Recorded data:
______
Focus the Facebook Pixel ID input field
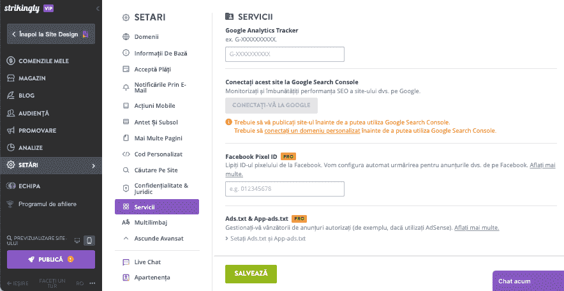The height and width of the screenshot is (291, 564). click(285, 189)
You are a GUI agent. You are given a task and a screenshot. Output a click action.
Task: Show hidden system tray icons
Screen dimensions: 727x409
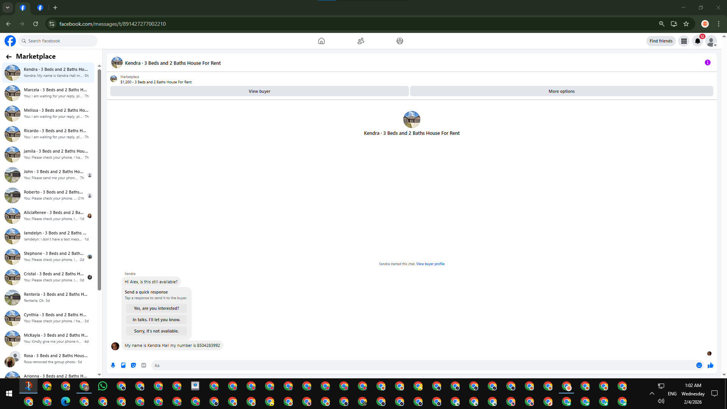(x=652, y=393)

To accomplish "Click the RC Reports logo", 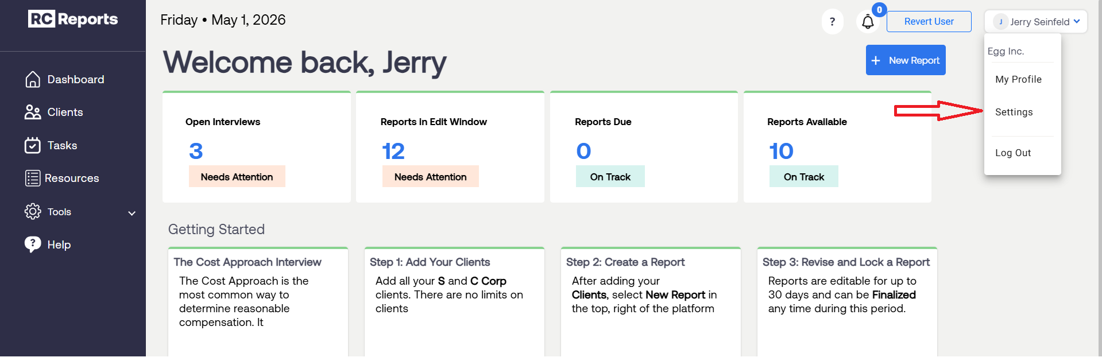I will 73,19.
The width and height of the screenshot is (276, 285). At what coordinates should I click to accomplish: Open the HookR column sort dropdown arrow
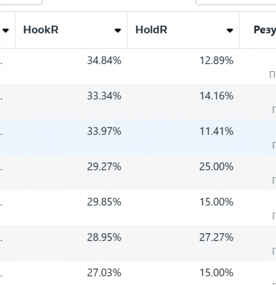point(117,31)

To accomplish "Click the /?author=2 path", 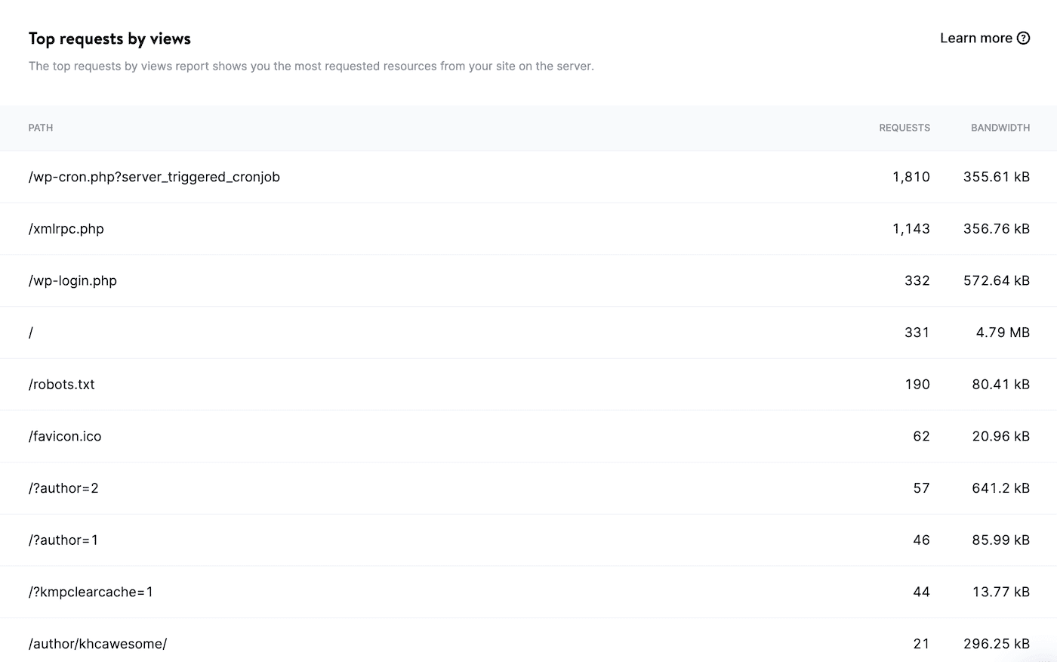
______
■ Your instructions: Can you restate, word for word, the stretch from the line containing "The width and" through the end of the data above, leaving out the pictures?

■ Reply:
The width and height of the screenshot is (276, 285). At what coordinates should I click to accomplish: Open the HookR column sort dropdown arrow
point(117,31)

To accomplish "Click the /?author=2 path", 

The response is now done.